**REQUISITOS DO EXERCÍCIO**
(1) Segundo o trecho sobre a transição da Educação Infantil para o Ensino Fundamental, de qual reportagem especial a entrevista faz parte?
(2) Retome o texto sobre a transição da Educação Infantil para o Ensino Fundamental, escrevendo a continuação logo após a última frase apresentada.

**TRECHO SELECIONADO**
━━━━━━
Transição da Educação Infantil para o Ensino Fundamental | Entrevista com Vanessa Neves (UFMG) e Mônica Baptista (UFMG)

 

Relato de Vanessa Ferraz Almeira Neves, professora adjunta da Faculdade de Educação da Universidade Federal de Minas Gerais (UFMG) e professora do Programa de Pós-Graduação em Educação na mesma instituição e Mônica Correia Baptista, professora e coordenadora da Linha Educação Infantil do PROMESTRE – Mestrado Profissional – Educação e Docência da Faculdade de Educação da UFMG.  A entrevista integra reportagem especial da ANPEd sobre a Educação Infantil.

 

Transição da Educação Infantil para o Ensino Fundamental: alguns apontamentos

As crianças que são atendidas em uma instituição de Educação Infantil são as mesmas que frequentam o Ensino Fundamental, mas nem sempre a trajetória educacional  da criança é compreendida  como um contínuo. O projeto educacional deveria reconhecer as especificidades de cada etapa e, ao mesmo tempo, levar em conta as semelhanças que fazem com que todas as três etapas educativas constituam um mesmo nível de ensino.
━━━━━━
**DADOS BRUTOS**

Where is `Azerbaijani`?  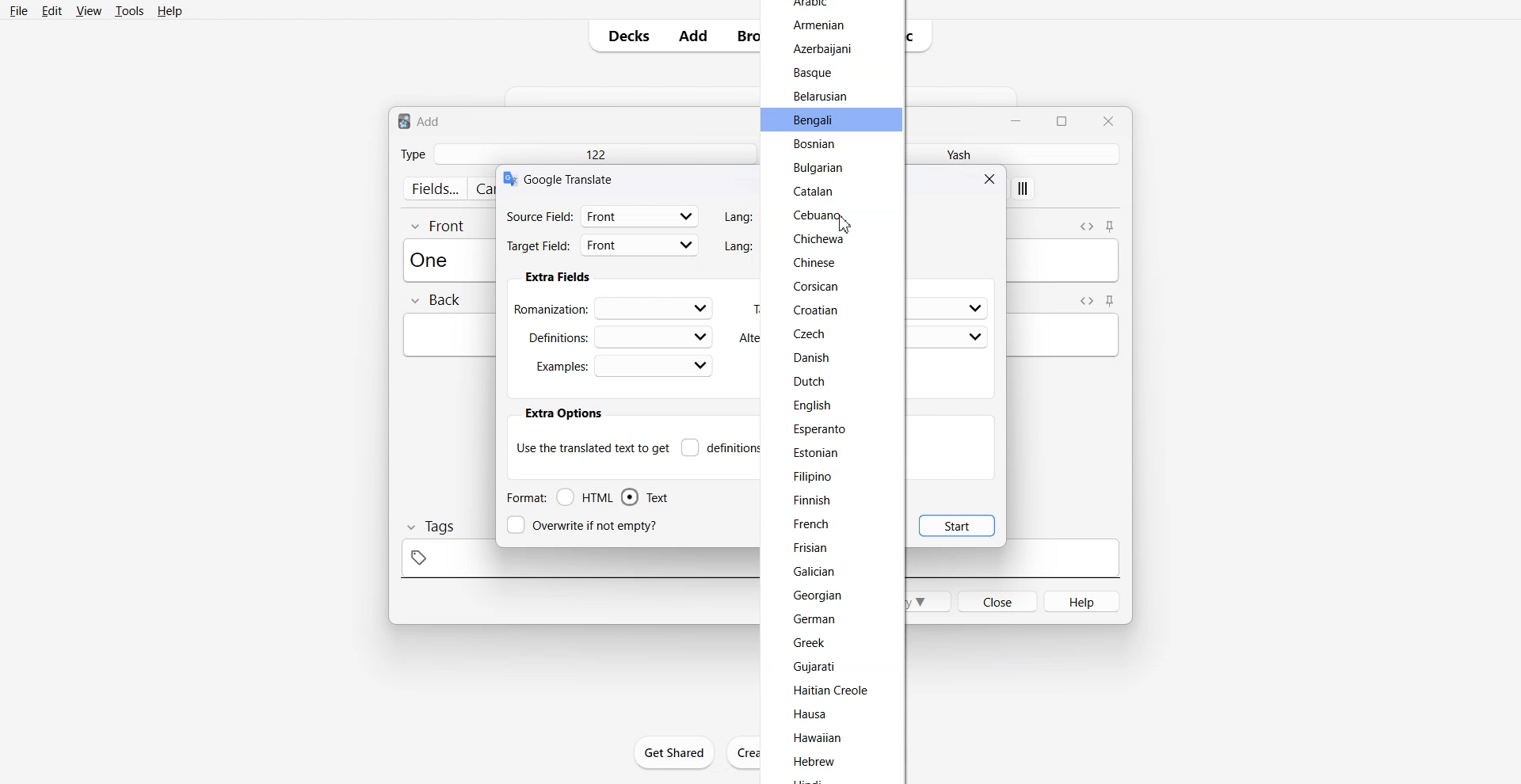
━━━━━━
**RESPOSTAS POR TAREFA**
(1) Da reportagem especial da ANPEd sobre a Educação Infantil.

(2)
As Leis Federais 11.114/2005, 11.274/2006 e 12.796/2013 (que altera a Lei 9.394/96 em acordo com a Emenda Constitucional 59/2009) instituíram uma nova organização do Ensino Fundamental. Algumas delas definiram a antecipação do Ensino Fundamental, a ser iniciado aos seis anos de idade e ampliaram sua duração para nove anos, e outras  ampliaram a obrigatoriedade escolar, estendendo-a dos quatro aos dezessete anos de idade. Essa nova organização traz inevitáveis questionamentos, entre os quais aqueles relacionados à articulação entre as etapas educativas.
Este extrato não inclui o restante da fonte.